═════ Extracted entries
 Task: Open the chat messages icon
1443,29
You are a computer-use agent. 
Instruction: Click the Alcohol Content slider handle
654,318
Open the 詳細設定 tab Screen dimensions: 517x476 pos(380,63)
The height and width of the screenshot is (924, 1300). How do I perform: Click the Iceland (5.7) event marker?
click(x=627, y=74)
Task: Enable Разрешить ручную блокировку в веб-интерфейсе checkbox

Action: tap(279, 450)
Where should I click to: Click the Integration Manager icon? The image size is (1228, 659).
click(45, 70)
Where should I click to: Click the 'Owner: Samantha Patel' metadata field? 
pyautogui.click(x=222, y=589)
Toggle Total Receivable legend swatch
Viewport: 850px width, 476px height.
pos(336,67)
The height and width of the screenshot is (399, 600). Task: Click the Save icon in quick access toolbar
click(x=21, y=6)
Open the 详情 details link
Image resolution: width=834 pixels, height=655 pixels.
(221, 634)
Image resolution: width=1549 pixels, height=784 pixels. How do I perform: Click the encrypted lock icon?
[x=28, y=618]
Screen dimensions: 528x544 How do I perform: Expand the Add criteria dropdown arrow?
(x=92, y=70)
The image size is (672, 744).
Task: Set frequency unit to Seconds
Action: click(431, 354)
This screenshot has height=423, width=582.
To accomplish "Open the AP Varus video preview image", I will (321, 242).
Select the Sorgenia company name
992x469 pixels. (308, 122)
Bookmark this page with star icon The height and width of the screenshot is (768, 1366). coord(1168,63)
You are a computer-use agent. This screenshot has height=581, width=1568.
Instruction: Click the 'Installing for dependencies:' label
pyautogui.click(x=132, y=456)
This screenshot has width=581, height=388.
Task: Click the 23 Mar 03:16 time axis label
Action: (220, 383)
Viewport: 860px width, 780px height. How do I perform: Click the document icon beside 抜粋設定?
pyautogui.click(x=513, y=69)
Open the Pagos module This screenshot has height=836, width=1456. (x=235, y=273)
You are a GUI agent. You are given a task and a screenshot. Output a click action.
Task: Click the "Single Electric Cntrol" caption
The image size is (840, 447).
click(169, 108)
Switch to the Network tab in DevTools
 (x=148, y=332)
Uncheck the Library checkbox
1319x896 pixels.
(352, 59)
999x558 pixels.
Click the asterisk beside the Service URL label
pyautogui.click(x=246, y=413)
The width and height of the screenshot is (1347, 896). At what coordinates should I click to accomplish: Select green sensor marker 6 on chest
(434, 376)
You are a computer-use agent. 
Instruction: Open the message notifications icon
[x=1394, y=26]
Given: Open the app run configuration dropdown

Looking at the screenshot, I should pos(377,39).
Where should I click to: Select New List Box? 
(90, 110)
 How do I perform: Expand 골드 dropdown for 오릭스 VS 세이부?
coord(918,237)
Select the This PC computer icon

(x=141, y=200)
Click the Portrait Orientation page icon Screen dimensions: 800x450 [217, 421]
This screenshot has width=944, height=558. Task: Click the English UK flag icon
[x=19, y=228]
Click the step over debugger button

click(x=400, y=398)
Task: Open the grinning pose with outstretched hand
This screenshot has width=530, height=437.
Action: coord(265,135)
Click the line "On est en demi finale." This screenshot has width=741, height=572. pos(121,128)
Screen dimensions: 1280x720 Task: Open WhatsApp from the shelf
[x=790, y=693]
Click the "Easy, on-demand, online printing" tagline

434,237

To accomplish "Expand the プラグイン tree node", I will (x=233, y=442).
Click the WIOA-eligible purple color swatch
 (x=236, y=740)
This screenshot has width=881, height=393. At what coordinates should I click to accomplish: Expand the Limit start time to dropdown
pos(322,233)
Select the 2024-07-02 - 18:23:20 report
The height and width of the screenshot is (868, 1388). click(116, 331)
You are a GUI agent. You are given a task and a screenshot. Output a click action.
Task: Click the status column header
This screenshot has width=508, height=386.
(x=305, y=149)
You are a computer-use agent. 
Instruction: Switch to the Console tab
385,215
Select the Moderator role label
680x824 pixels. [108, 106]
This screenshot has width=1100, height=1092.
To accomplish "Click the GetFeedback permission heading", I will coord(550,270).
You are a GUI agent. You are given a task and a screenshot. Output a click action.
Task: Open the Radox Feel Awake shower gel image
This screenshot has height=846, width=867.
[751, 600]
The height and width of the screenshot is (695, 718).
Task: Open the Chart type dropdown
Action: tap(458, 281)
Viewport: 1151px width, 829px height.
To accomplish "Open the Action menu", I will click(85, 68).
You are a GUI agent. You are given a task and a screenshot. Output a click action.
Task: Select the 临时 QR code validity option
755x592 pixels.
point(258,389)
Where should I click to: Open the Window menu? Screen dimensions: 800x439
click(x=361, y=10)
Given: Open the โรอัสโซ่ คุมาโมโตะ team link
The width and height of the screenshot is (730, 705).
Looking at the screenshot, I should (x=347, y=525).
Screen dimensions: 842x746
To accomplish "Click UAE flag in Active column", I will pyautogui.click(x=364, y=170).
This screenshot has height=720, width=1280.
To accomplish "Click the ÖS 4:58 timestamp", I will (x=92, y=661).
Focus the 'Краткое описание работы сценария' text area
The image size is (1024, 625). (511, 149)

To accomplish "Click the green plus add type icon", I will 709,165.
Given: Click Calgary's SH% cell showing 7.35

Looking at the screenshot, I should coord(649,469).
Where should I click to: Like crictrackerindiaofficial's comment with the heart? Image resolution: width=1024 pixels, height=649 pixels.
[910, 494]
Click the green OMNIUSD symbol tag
══════════
What is being asked: Could you print all of the data above once more, unaltered?

Solution for this exercise:
 Task: Open the chat messages icon
1443,29
You are a computer-use agent. 
Instruction: Click the Alcohol Content slider handle
654,318
Open the 詳細設定 tab Screen dimensions: 517x476 pos(380,63)
The height and width of the screenshot is (924, 1300). How do I perform: Click the Iceland (5.7) event marker?
click(x=627, y=74)
Task: Enable Разрешить ручную блокировку в веб-интерфейсе checkbox

Action: tap(279, 450)
Where should I click to: Click the Integration Manager icon? The image size is (1228, 659).
click(45, 70)
Where should I click to: Click the 'Owner: Samantha Patel' metadata field? 
pyautogui.click(x=222, y=589)
Toggle Total Receivable legend swatch
Viewport: 850px width, 476px height.
pos(336,67)
The height and width of the screenshot is (399, 600). Task: Click the Save icon in quick access toolbar
click(x=21, y=6)
Open the 详情 details link
Image resolution: width=834 pixels, height=655 pixels.
(221, 634)
Image resolution: width=1549 pixels, height=784 pixels. How do I perform: Click the encrypted lock icon?
[x=28, y=618]
Screen dimensions: 528x544 How do I perform: Expand the Add criteria dropdown arrow?
(x=92, y=70)
The image size is (672, 744).
Task: Set frequency unit to Seconds
Action: click(431, 354)
This screenshot has height=423, width=582.
To accomplish "Open the AP Varus video preview image", I will (321, 242).
Select the Sorgenia company name
992x469 pixels. (308, 122)
Bookmark this page with star icon The height and width of the screenshot is (768, 1366). coord(1168,63)
You are a computer-use agent. This screenshot has height=581, width=1568.
Instruction: Click the 'Installing for dependencies:' label
pyautogui.click(x=132, y=456)
This screenshot has width=581, height=388.
Task: Click the 23 Mar 03:16 time axis label
Action: (220, 383)
Viewport: 860px width, 780px height. How do I perform: Click the document icon beside 抜粋設定?
pyautogui.click(x=513, y=69)
Open the Pagos module This screenshot has height=836, width=1456. (x=235, y=273)
You are a GUI agent. You are given a task and a screenshot. Output a click action.
Task: Click the "Single Electric Cntrol" caption
The image size is (840, 447).
click(169, 108)
Switch to the Network tab in DevTools
 (x=148, y=332)
Uncheck the Library checkbox
1319x896 pixels.
(352, 59)
999x558 pixels.
Click the asterisk beside the Service URL label
pyautogui.click(x=246, y=413)
The width and height of the screenshot is (1347, 896). At what coordinates should I click to accomplish: Select green sensor marker 6 on chest
(434, 376)
You are a computer-use agent. 
Instruction: Open the message notifications icon
[x=1394, y=26]
Given: Open the app run configuration dropdown

Looking at the screenshot, I should pos(377,39).
Where should I click to: Select New List Box? 
(90, 110)
 How do I perform: Expand 골드 dropdown for 오릭스 VS 세이부?
coord(918,237)
Select the This PC computer icon

(x=141, y=200)
Click the Portrait Orientation page icon Screen dimensions: 800x450 [217, 421]
This screenshot has width=944, height=558. Task: Click the English UK flag icon
[x=19, y=228]
Click the step over debugger button

click(x=400, y=398)
Task: Open the grinning pose with outstretched hand
This screenshot has width=530, height=437.
Action: coord(265,135)
Click the line "On est en demi finale." This screenshot has width=741, height=572. pos(121,128)
Screen dimensions: 1280x720 Task: Open WhatsApp from the shelf
[x=790, y=693]
Click the "Easy, on-demand, online printing" tagline

434,237

To accomplish "Expand the プラグイン tree node", I will (x=233, y=442).
Click the WIOA-eligible purple color swatch
 (x=236, y=740)
This screenshot has width=881, height=393. At what coordinates should I click to accomplish: Expand the Limit start time to dropdown
pos(322,233)
Select the 2024-07-02 - 18:23:20 report
The height and width of the screenshot is (868, 1388). click(116, 331)
You are a GUI agent. You are given a task and a screenshot. Output a click action.
Task: Click the status column header
This screenshot has width=508, height=386.
(x=305, y=149)
You are a computer-use agent. 
Instruction: Switch to the Console tab
385,215
Select the Moderator role label
680x824 pixels. [108, 106]
This screenshot has width=1100, height=1092.
To accomplish "Click the GetFeedback permission heading", I will coord(550,270).
You are a GUI agent. You are given a task and a screenshot. Output a click action.
Task: Open the Radox Feel Awake shower gel image
This screenshot has height=846, width=867.
[751, 600]
The height and width of the screenshot is (695, 718).
Task: Open the Chart type dropdown
Action: tap(458, 281)
Viewport: 1151px width, 829px height.
To accomplish "Open the Action menu", I will click(85, 68).
You are a GUI agent. You are given a task and a screenshot. Output a click action.
Task: Select the 临时 QR code validity option
755x592 pixels.
point(258,389)
Where should I click to: Open the Window menu? Screen dimensions: 800x439
click(x=361, y=10)
Given: Open the โรอัสโซ่ คุมาโมโตะ team link
The width and height of the screenshot is (730, 705).
Looking at the screenshot, I should (x=347, y=525).
Screen dimensions: 842x746
To accomplish "Click UAE flag in Active column", I will pyautogui.click(x=364, y=170).
This screenshot has height=720, width=1280.
To accomplish "Click the ÖS 4:58 timestamp", I will (x=92, y=661).
Focus the 'Краткое описание работы сценария' text area
The image size is (1024, 625). (511, 149)

To accomplish "Click the green plus add type icon", I will 709,165.
Given: Click Calgary's SH% cell showing 7.35

Looking at the screenshot, I should coord(649,469).
Where should I click to: Like crictrackerindiaofficial's comment with the heart? Image resolution: width=1024 pixels, height=649 pixels.
[910, 494]
Click the green OMNIUSD symbol tag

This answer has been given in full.